As we continue to grow as a population living along its shores, more and more discharges flow downstream into the lake. For instance, storm water runoff from roads and hard surfaces, and increased nutrient loading from agricultural operations and waste water treatment facilities enter the lake daily. And yet, the effects on the lake’s aquatic ecosystem are not well understood.

water_quality_by_charles_uibel.jpg Most recently, USGS has identified a growing list of “emerging contaminants” entering the lake that reflect the practices of all of these people. These contaminants are not filtered out in the waste water treatment process and consist of organic compounds like pesticides and solvents, an array of pharmaceuticals, and endocrine disruptors such as hormone compounds.

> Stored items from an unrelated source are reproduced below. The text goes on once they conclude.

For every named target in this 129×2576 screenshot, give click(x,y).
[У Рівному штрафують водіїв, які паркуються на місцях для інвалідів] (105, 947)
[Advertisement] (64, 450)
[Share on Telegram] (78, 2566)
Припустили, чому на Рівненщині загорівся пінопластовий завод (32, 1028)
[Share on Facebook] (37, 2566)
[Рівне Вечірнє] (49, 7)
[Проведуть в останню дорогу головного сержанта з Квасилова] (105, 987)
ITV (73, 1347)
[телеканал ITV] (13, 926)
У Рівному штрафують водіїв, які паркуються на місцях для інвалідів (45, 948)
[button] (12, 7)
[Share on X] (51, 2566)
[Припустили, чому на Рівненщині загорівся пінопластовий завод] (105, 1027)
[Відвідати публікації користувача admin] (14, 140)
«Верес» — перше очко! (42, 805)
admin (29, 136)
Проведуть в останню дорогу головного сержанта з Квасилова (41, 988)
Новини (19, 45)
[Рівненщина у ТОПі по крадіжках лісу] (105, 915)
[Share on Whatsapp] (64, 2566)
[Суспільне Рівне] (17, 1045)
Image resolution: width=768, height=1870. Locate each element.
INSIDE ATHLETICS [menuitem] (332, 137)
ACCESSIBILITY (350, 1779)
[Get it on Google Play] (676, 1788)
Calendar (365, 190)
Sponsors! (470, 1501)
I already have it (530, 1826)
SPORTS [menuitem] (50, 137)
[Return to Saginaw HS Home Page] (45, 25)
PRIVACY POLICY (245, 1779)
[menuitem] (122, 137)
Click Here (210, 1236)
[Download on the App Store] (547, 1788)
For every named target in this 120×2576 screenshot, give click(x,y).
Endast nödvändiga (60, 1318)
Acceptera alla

The presence of these contaminants is being detected in the waters and sediments of the lake, but their effects on aquatic organisms and the beneficial uses of the Great Salt Lake Ecosystem are virtually unknown at this point.

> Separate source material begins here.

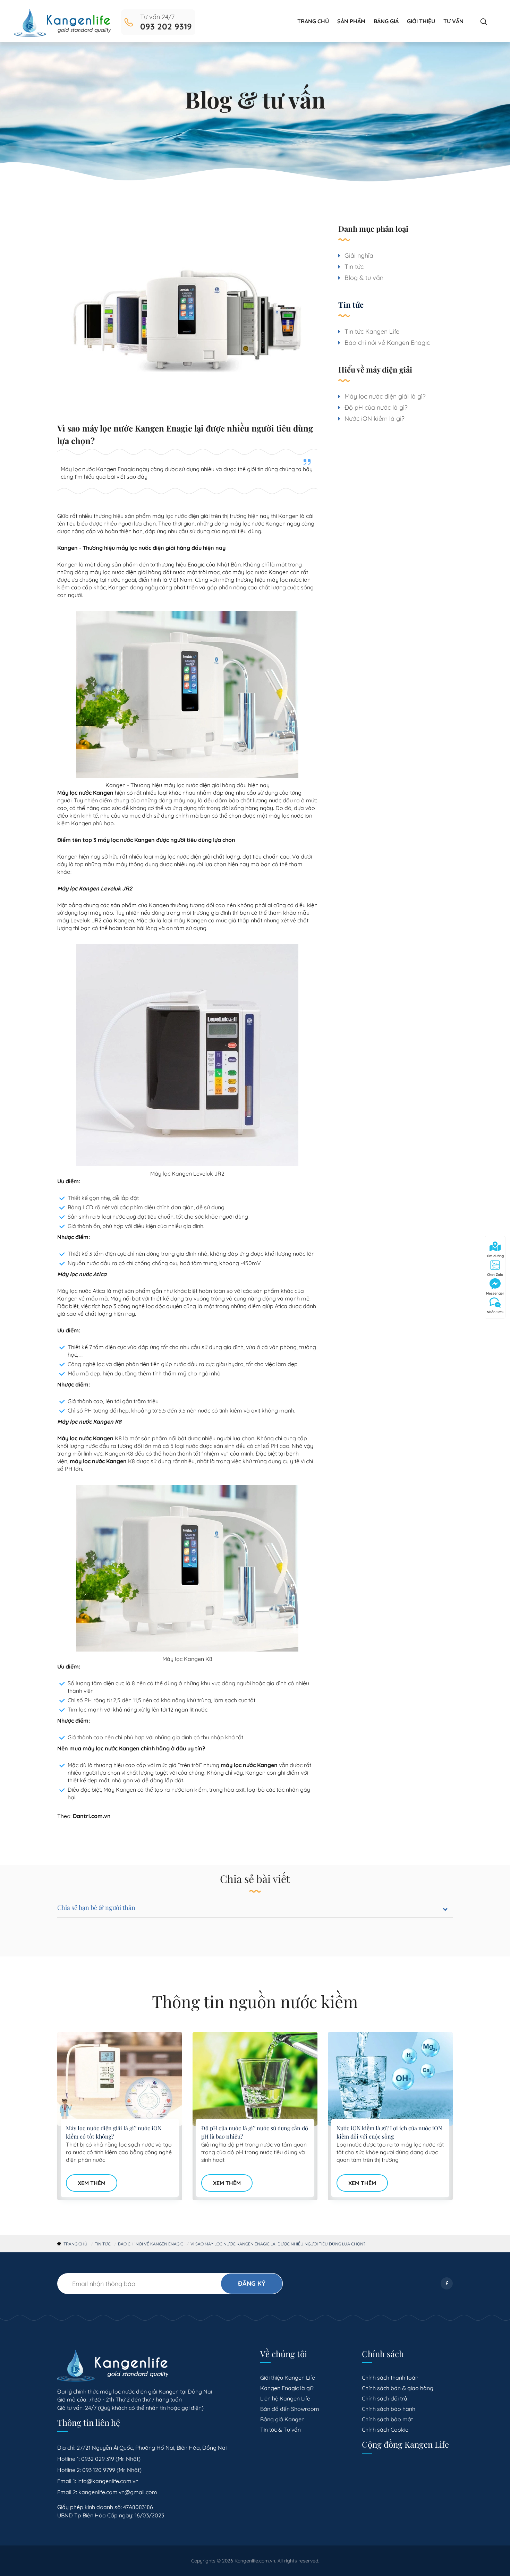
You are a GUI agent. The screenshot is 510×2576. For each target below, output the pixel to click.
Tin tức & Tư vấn (280, 2429)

Permitted discharges to the lake and watersheds are managed by approval of discharge permits through the Division of Water Quality. Numeric water quality standards have not been established for Great Salt Lake at this time. Instead, a narrative standard is used. (It should be noted however, that there is a process currently underway to develop a numeric standard for selenium in the open waters of the lake.)

By using a narrative standard, as stated in the 1999 Great Salt Lake Draft Comprehensive Management Plan, “the general policy is that, to the extent feasible, no pollutants (discharges) should be delivered to the lake in amounts that result in concentrations greater than those already present in the lake.”

It is FRIENDS’ analysis that using a narrative standard for managing discharges into this hemispherically important ecosystem is risky business. And that the State should develop numeric standards for all regulated discharges into the lake and should work toward comprehensive watershed-based restoration and protection for Great Salt Lake.